Au bout de trois han désespérés, leurs muscles conjointement douloureusement bandés vinrent à bout des gonds rouillés de la porte.

Sparrow l'attrapa par le bras et le poussa hors de la cellule tandis que les premiers frémissements furieux de l'écorce terrestre crevassaient le sol. La prison toute entière tremblait sur ses fondations et ils durent se tenir l'un à l'autre, se hisser même par moment, pour grimper les marches des escaliers qui semblaient disparaître sous leurs pas.

A l'air libre, Port Royal n'était plus que bruit et terreur !

La mer montait jusqu'à la cité, s'engouffrant dans les ruelles et les soubassements. En contrebas, le port n'était plus, les bateaux amarrés avaient coulés les uns après les autres et leurs carcasses venaient se mêler aux flots d'écume qui déchiraient la rive.

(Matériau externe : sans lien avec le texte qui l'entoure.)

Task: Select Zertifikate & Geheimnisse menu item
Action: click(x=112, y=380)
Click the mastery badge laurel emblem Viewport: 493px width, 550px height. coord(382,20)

C'était une vraie vision d'apocalypse !

« Tsunami… » souffla Sparrow.

Au regard égaré de James, il ajouta : « J'en ai vu en mer de Chine, mais celui-ci va être sans pitié, il faut partir, vite ! »

James ne se posait même plus la question du doute ou de la rancune, Sparrow avait raison, quel que soit le tourment qui ravageait la ville, il fallait le fuir, au plus loin, au plus vite !

« Des chevaux ? »

Aux hennissements terrorisés qu'il entendit à quelques mètres de là, puis au bruit de sabots précipités battant les pavés, il comprit immédiatement que le salut ne viendrait pas des bêtes, elles étaient hystériques.

« Non, courir, à l'intérieur, maintenant ! »

Et James Norrington courut, dépassant d'une foulée Jack Sparrow dont la démarche toute en bras et en jambes désordonnés ne le menait pas vite, et nouant son bras sous son épaule pour lui faire tenir la même cadence.

« Avec moi, Capitaine ! » lança-t-il dans un souffle au moment de grimper les collines.

« Avec vous, Commodore… » répondit-il, resserrant la pression et se laissant mener par l'allure redevenue militaire de James Norrington.

Ils ne savaient encore vers où ils fuyaient, mais ils y allaient les bras chevillés aux corps.